Adding support for a new model to Ollama

  1. Clone the Ollama repo and get it running locally: https://github.com/ollama/ollama/blob/main/docs/development.md
  2. Get the original model (research code) running locally. This will 99.99% of the time be a Python repository.
  3. Get a dump of the graph built with Pytorch or Safetensors. Use this snippet to do so.

    import torch
    import sys
    from safetensors.torch import load_file
    
    def extract_graph(model_path):
    if model_path.endswith('.safetensors'):
        state_dict = load_file(model_path)
    else:
        state_dict = torch.load(model_path, weights_only=True)
        
    graph = []
    for name, tensor in state_dict.items():
        if isinstance(tensor, torch.Tensor):
            graph.append({
                "name": name,
                "shape": list(tensor.shape)
            })
        
    print("{")
    print('    "graph": [')
    for i, layer in enumerate(graph):
        comma = "," if i < len(graph) - 1 else ""
        print(f'        {{"name": "{layer["name"]}", "shape": {layer["shape"]}}}{comma}')
    print("    ]")
    print("}")
    
    if __name__ == "__main__":
    if len(sys.argv) != 2:
        print("Usage: python extract.py <path/to/model>")
        sys.exit(1)
        
    extract_graph(sys.argv[1])
    
  4. Look at a previous model implementation pull request and copy the structure of the files needed. We will need:

    1. A model/<model-name> directory
    2. A model/<model-name>/model.go file to implement the architecture and forward pass.
    3. A model/<model-name>/convert.go file to implement to conversion from pytorch/safetensors to ggml.
    4. model/<model-name>/model_test.go and model/<model-name>/convert_test.go files for testing.
    5. Modify main paths to make this new model accessible.
  5. Open a draft pull request in the ollama/ollama repo, as a place to ask questions and get answers from Ollama maintainers.

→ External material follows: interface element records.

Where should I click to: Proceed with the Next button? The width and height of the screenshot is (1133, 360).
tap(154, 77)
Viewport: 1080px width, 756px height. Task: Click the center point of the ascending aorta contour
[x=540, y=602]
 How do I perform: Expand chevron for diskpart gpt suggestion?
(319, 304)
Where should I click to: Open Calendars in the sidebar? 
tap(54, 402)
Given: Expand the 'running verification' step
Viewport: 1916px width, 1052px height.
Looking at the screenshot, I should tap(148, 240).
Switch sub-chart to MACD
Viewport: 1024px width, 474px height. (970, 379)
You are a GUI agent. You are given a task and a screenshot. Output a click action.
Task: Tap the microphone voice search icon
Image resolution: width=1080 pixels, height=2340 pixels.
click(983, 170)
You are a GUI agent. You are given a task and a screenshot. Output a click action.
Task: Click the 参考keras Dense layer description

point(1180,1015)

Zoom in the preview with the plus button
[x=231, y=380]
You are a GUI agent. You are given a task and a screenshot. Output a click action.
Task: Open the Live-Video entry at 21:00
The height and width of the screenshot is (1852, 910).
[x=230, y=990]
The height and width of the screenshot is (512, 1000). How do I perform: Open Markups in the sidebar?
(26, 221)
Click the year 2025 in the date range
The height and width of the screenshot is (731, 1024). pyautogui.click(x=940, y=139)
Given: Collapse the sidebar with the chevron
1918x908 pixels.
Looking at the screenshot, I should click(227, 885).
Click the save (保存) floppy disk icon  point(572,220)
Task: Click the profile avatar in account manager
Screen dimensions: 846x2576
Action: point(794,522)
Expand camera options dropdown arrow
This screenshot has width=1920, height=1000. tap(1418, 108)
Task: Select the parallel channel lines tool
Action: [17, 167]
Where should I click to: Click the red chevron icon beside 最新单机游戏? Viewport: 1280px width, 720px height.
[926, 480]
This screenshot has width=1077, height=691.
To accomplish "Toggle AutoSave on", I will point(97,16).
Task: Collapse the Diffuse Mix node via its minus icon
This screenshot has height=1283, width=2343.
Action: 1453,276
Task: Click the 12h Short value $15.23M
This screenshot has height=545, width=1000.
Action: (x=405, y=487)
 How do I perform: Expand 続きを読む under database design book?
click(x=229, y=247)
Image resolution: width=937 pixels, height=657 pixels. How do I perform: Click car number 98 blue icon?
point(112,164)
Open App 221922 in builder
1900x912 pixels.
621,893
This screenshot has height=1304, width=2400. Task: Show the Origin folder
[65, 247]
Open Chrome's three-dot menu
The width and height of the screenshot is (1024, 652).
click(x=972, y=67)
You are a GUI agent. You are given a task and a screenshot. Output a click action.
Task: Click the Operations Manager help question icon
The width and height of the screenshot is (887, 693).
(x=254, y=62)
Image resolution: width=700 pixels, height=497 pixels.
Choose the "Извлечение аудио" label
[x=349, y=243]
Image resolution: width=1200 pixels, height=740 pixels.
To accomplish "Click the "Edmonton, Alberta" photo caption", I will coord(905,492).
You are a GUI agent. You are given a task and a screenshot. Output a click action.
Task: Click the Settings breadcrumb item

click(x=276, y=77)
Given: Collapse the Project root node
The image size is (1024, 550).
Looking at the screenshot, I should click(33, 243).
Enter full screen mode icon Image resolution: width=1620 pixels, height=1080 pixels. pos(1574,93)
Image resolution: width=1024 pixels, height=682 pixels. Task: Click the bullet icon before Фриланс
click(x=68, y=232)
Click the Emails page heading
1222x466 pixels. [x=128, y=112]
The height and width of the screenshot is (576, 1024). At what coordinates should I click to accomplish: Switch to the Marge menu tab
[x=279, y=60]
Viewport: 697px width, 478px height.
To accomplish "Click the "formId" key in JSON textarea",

  6. Implement conversion from the model weights (pytorch, safetensors) to ggml in the model/<your-model>/convert.go file. Reference other convert.go files.

  7. Create a Modelfile that only references the pytorch/safetensor directory. We will handle the other fields later. Modelfile:

    FROM /path/to/model
    

    Use ollama create to convert the model: go run . create <my-model> -f /path/to/Modelfie

  8. Implement the New() and Forward() logic in model/<your-model>/model.go . Reference other model.go files.

Run the model and get the debug output of the forward pass to compare with the output of the research implementation from step 1: OLLAMA_DEBUG=1 go run . run <my-model>

  1. (maybe) Implement a new tokenizer, if needed.
  2. Test text generation, this step requires knowing the prompt format: go run . run <my-model> "hello"
  3. Add tests to model/<your-model>/model_test.go and model/<your-model>/convert_test.go
  4. Push changes to ollama/ollama pull request, and move the pull request out of the draft state.
  5. Push model to ollama.com:
    1. Find model prompt format and convert it to a Go template.
    2. Create a Modelfile FROM the converted gguf, add the TEMPLATE, LICENSE, and parameters if needed.
    3. ollama create <your-namespace>/<your-model> -f /path/to/Modelfile
    4. ollama push <your-namespace>/<your-model>
  6. Run end-to-end integration tests.